* **Assigned task**:
Only an exact retyping of all the entries counts as an answer.

[Records contained in a dataset]
===============
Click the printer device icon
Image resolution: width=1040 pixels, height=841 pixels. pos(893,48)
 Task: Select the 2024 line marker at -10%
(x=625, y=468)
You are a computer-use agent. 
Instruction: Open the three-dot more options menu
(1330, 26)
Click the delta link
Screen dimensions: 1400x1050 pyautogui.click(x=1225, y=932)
===============
* **Response to this exercise**:
Click the printer device icon
Image resolution: width=1040 pixels, height=841 pixels. pos(893,48)
 Task: Select the 2024 line marker at -10%
(x=625, y=468)
You are a computer-use agent. 
Instruction: Open the three-dot more options menu
(1330, 26)
Click the delta link
Screen dimensions: 1400x1050 pyautogui.click(x=1225, y=932)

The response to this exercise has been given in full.